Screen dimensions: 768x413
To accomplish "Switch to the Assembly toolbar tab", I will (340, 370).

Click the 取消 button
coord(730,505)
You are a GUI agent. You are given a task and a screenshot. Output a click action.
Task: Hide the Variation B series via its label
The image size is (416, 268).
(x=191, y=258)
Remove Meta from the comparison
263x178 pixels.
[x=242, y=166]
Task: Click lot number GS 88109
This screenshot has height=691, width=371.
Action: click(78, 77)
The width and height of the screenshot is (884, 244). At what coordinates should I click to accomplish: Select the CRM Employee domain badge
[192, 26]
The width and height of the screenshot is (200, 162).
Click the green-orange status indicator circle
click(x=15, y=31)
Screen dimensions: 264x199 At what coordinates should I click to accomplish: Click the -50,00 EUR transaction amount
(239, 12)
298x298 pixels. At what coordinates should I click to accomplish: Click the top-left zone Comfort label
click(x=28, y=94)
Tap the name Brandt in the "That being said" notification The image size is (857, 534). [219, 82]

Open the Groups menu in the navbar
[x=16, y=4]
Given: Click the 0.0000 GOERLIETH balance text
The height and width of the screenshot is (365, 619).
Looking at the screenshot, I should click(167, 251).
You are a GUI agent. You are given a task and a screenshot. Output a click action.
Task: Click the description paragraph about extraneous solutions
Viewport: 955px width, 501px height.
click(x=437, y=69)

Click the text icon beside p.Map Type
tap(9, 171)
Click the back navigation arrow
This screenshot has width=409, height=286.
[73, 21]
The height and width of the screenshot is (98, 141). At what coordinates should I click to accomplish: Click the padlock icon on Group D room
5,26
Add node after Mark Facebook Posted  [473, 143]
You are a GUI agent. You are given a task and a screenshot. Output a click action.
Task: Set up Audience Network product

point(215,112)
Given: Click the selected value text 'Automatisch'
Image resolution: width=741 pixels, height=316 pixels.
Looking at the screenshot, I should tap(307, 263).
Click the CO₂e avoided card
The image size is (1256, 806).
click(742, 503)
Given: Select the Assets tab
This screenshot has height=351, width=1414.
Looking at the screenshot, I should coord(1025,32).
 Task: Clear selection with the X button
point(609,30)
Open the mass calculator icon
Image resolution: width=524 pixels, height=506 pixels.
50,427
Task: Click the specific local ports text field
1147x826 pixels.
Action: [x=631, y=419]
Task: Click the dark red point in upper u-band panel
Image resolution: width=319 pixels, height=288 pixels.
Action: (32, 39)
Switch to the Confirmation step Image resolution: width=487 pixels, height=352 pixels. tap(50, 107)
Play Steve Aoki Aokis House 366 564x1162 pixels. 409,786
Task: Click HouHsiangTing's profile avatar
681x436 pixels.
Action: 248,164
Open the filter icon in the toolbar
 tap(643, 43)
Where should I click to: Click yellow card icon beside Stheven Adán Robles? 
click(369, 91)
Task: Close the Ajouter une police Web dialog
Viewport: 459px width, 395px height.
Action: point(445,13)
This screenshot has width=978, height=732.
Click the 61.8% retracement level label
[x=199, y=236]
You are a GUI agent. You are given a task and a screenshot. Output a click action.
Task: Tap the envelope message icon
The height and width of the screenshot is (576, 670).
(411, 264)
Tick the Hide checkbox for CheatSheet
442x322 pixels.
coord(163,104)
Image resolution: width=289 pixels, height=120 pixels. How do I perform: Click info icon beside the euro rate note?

▶ _TASK TO COMPLETE_
Taking the entries above, write out exactly each line from the one holding "The height and width of the screenshot is (365, 619)." to the one holding "Switch to the Confirmation", both included, and stop there.

▶ _RESULT_
The height and width of the screenshot is (365, 619).
Looking at the screenshot, I should click(167, 251).
You are a GUI agent. You are given a task and a screenshot. Output a click action.
Task: Click the description paragraph about extraneous solutions
Viewport: 955px width, 501px height.
click(x=437, y=69)

Click the text icon beside p.Map Type
tap(9, 171)
Click the back navigation arrow
This screenshot has width=409, height=286.
[73, 21]
The height and width of the screenshot is (98, 141). At what coordinates should I click to accomplish: Click the padlock icon on Group D room
5,26
Add node after Mark Facebook Posted  [473, 143]
You are a GUI agent. You are given a task and a screenshot. Output a click action.
Task: Set up Audience Network product

point(215,112)
Given: Click the selected value text 'Automatisch'
Image resolution: width=741 pixels, height=316 pixels.
Looking at the screenshot, I should tap(307, 263).
Click the CO₂e avoided card
The image size is (1256, 806).
click(742, 503)
Given: Select the Assets tab
This screenshot has height=351, width=1414.
Looking at the screenshot, I should coord(1025,32).
 Task: Clear selection with the X button
point(609,30)
Open the mass calculator icon
Image resolution: width=524 pixels, height=506 pixels.
50,427
Task: Click the specific local ports text field
1147x826 pixels.
Action: [x=631, y=419]
Task: Click the dark red point in upper u-band panel
Image resolution: width=319 pixels, height=288 pixels.
Action: (32, 39)
Switch to the Confirmation step Image resolution: width=487 pixels, height=352 pixels. tap(50, 107)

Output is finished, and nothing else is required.